# 2 Clownfish - In 2.5 Gallon Tank - Temporary



## Vinoy Thomas (Jan 4, 2013)

*2 Clownfish - In 5.5 Gallon Tank - Temporary*

Hey Everyone,

I just picked up a mated pair of Ocellaris clownfish. They're medium sized.

I have a large maroon clownfish in my DT whose known to be aggressive.

I'd like to get some opinions on keeping these two in an EMPTY 5.5G tank.

Just temporarily (2-4 months) until I get my fish room set up...

Thanks in advance,
Vinoy

Sent from my iPhone using Tapatalk


----------



## altcharacter (Jan 10, 2011)

If you have to ask this question, you already know the answer....right?


----------



## Vinoy Thomas (Jan 4, 2013)

Not really...that's why I'm asking...


Sent from my iPhone using Tapatalk


----------



## tom g (Jul 8, 2009)

*tank*

for a day ya... head over to big als and pick up a proper size tank 25-40 gallon tank .


----------



## altcharacter (Jan 10, 2011)

You are so right! Actually what you should do is put a hippo tang and a clown trigger in there also to mix it up a bit. They'll look amazing in that 2.5g for a few months.

Just a suggestion here...
This forums frowns upon the cruel treatment towards animals so if you're possibly thinking of keeping two fish in a 2g tank that should be kept in a much larger tank then the mods will decide as a group if this is cruel treatment. You might want to reconsider your idea. How about a 10g? They are readily available and very cheap.


----------



## 50seven (Feb 14, 2010)

+1

10-20 G tanks are a dime a dozen. I'm sure someone will even give you one to borrow for free. You could use mine, but you're on the other side of the city.


----------



## Vinoy Thomas (Jan 4, 2013)

altcharacter said:


> You are so right! Actually what you should do is put a hippo tang and a clown trigger in there also to mix it up a bit. They'll look amazing in that 2.5g for a few months.
> 
> Just a suggestion here...
> This forums frowns upon the cruel treatment towards animals so if you're possibly thinking of keeping two fish in a 2g tank that should be kept in a much larger tank then the mods will decide as a group if this is cruel treatment. You might want to reconsider your idea. How about a 10g? They are readily available and very cheap.
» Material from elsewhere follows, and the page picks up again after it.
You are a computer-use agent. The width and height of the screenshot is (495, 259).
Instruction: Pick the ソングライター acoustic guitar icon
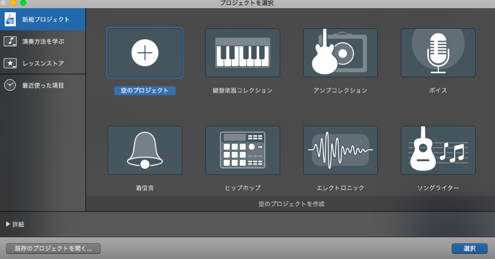438,150
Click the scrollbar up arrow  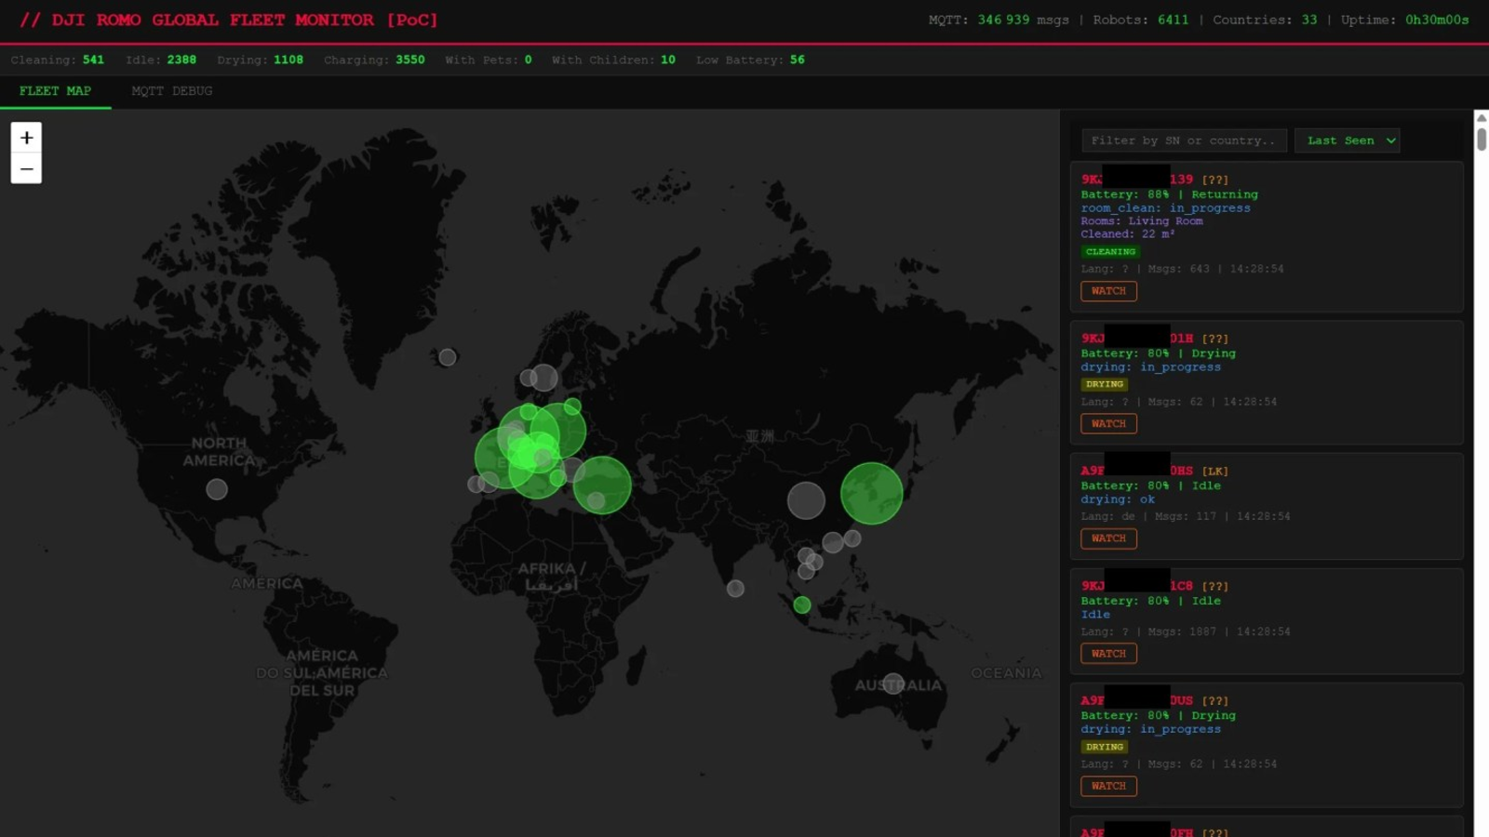pos(1481,117)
You got to take it easy. I was just asking for opinions on keeping these guys in a small tank for a definite period of time. I was asking for opinions on this forum since I've seen others with success keeping just one in a pico sized tank (2.5G).
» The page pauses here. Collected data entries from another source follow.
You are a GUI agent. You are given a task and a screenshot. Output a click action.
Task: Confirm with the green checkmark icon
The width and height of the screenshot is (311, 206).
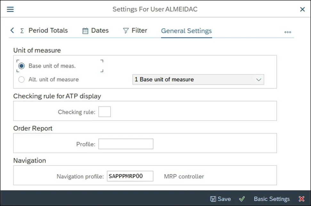pos(242,199)
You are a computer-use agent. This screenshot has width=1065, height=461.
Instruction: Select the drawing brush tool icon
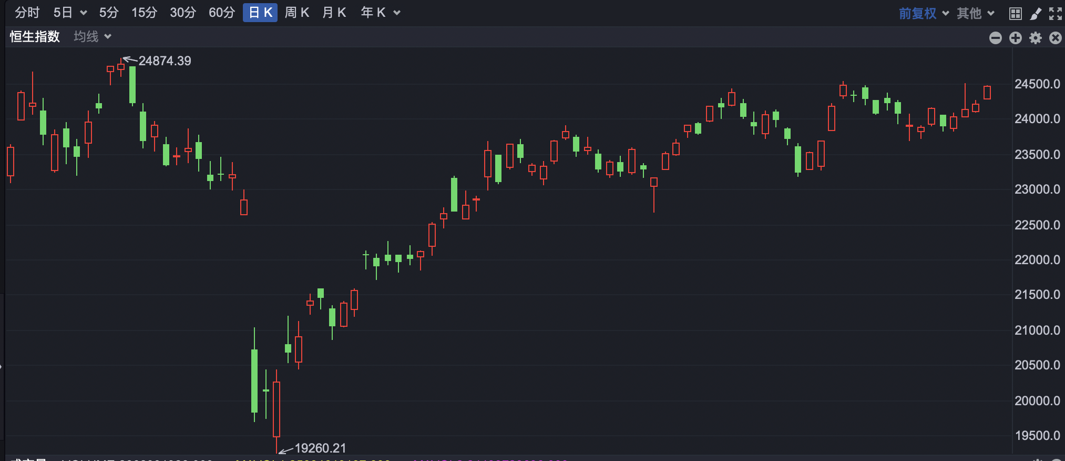[x=1036, y=14]
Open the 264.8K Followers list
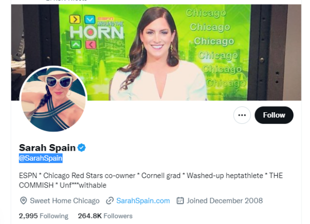 pos(105,216)
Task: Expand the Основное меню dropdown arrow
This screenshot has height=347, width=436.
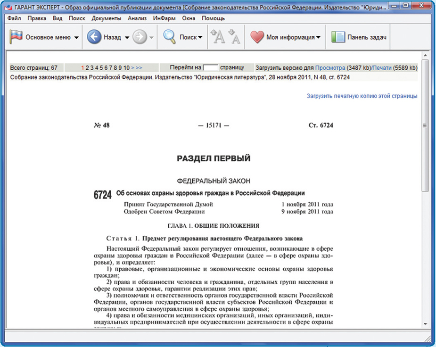Action: (77, 38)
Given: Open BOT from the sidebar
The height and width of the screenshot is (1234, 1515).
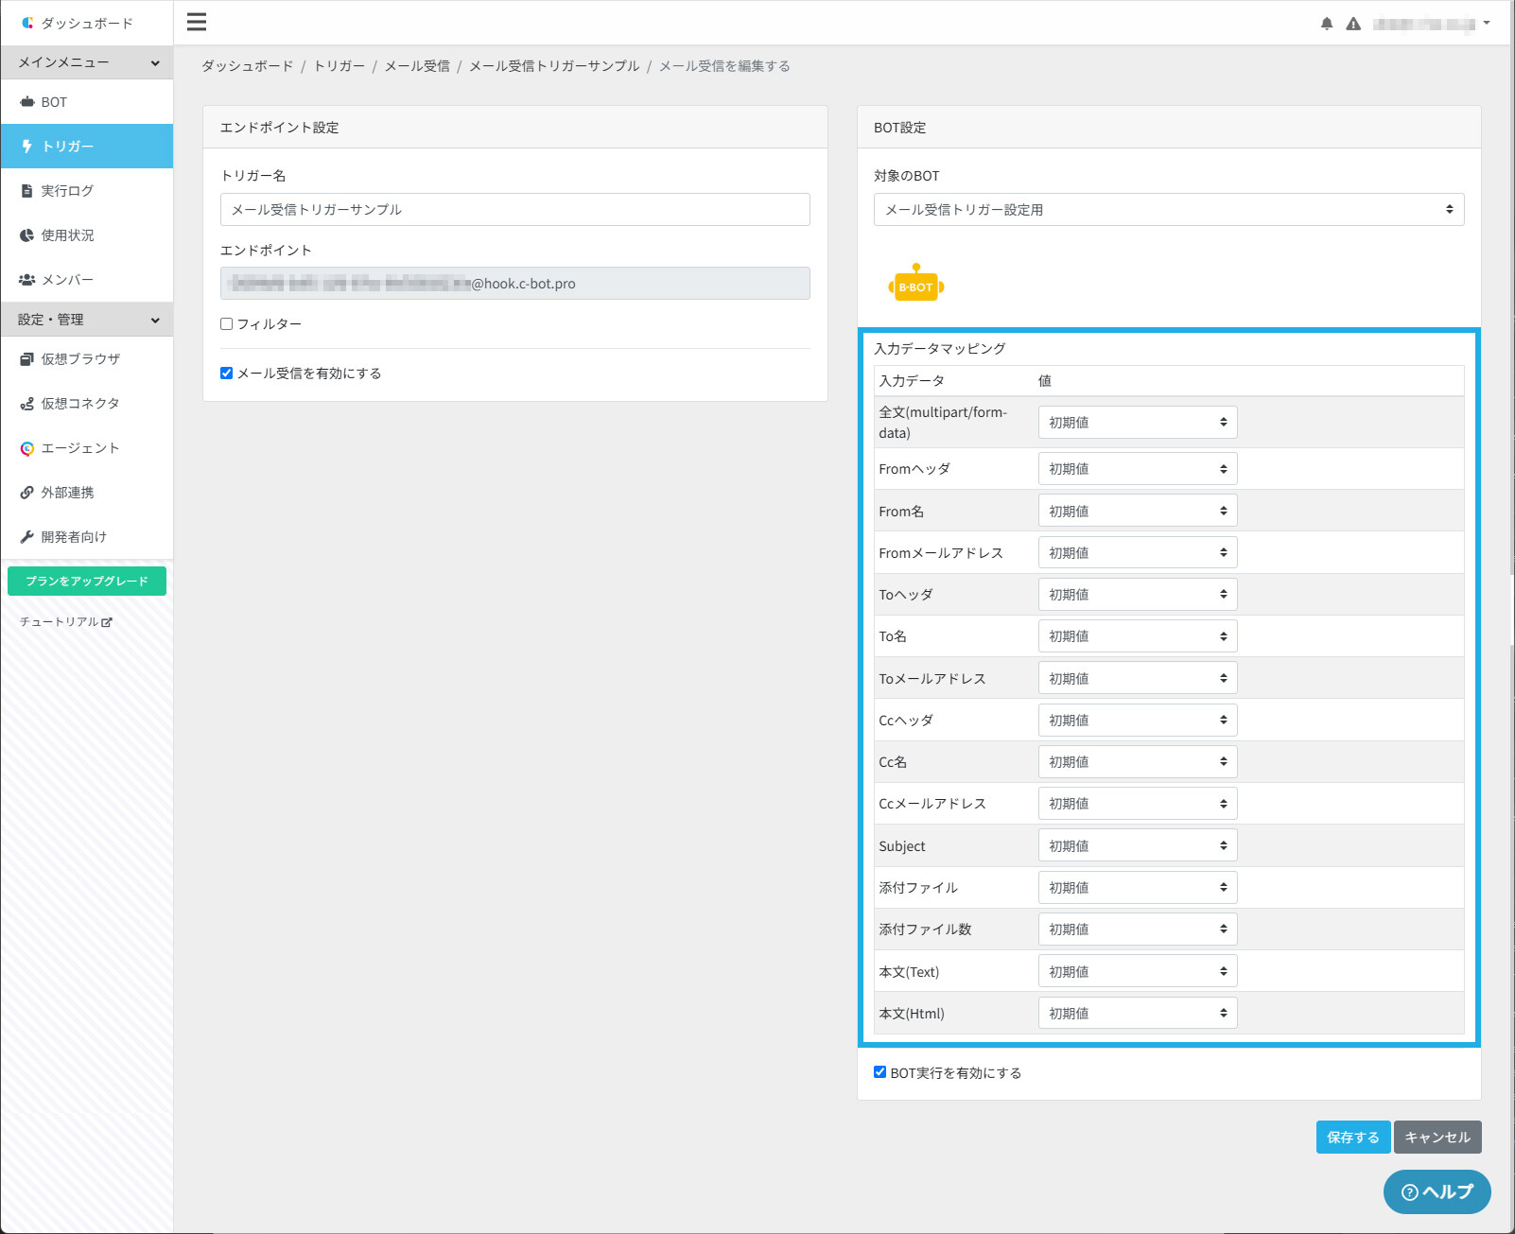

I was not planning to put them in before getting opinions. I don't know why you came like the way you did.

Just asking for opinions.

Thanks for the input though.



50seven said:


> +1
> 
> 10-20 G tanks are a dime a dozen. I'm sure someone will even give you one to borrow for free. You could use mine, but you're on the other side of the city.


Thanks for the offer Kevin! Appreciate it. I'm gonna keep them in a container for now (16G). I'll see if I can get a 15G tomorrow. I already have one but it's being used as a QT for my PBT.

Thanks everyone!,
Vinoy

And just for the record, it's actually a 5.5G. Just measured it.
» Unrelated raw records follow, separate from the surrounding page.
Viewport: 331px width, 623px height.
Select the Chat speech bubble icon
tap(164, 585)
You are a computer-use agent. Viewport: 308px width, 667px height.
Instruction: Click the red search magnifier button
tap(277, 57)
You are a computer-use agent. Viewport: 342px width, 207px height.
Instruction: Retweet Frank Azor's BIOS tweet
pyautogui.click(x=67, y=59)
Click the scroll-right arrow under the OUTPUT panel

Sent from my iPhone using Tapatalk


----------



## aln (Jan 26, 2010)

I think 1 inch of fish per gallon of water only applies to fresh water.

Im sure everyone here didnt mean anything bad but just loventhe hobby so much that they would hate to see any type of livestock get mistreated.

Your best bet if you want the clowns to still be alive in the time period your keeping them in. Either get a 10g which really is pretty cheap and you can use it as a sump or quarantine tank in the future or just fill up a bucket with heater and a pump and if you can a light over it. I personally would go for the tank. Cause in this hobby there is never "to many" tanks


----------



## Norman (Feb 13, 2011)

aln said:


> >>Snip>>> I personally would go for the tank. Cause in this hobby there is never "to many" tanks


You nailed that one!!! . What's just "one more little tank"?


----------



## fury165 (Aug 21, 2010)

Aside from buying the fish without a plan of giving them a proper home (if even temporarily)...Think ahead. You mentioned getting your fish room built, why not get a bigger tank (size up to you really) that you can repurpose as a quarantine tank, ATO container, refugium etc?


----------



## Tristan (Aug 15, 2011)

altcharacter said:


> You are so right! Actually what you should do is put a hippo tang and a clown trigger in there also to mix it up a bit. They'll look amazing in that 2.5g for a few months.
> 
> Just a suggestion here...
> This forums frowns upon the cruel treatment towards animals so if you're possibly thinking of keeping two fish in a 2g tank that should be kept in a much larger tank then the mods will decide as a group if this is cruel treatment. You might want to reconsider your idea. How about a 10g? They are readily available and very cheap.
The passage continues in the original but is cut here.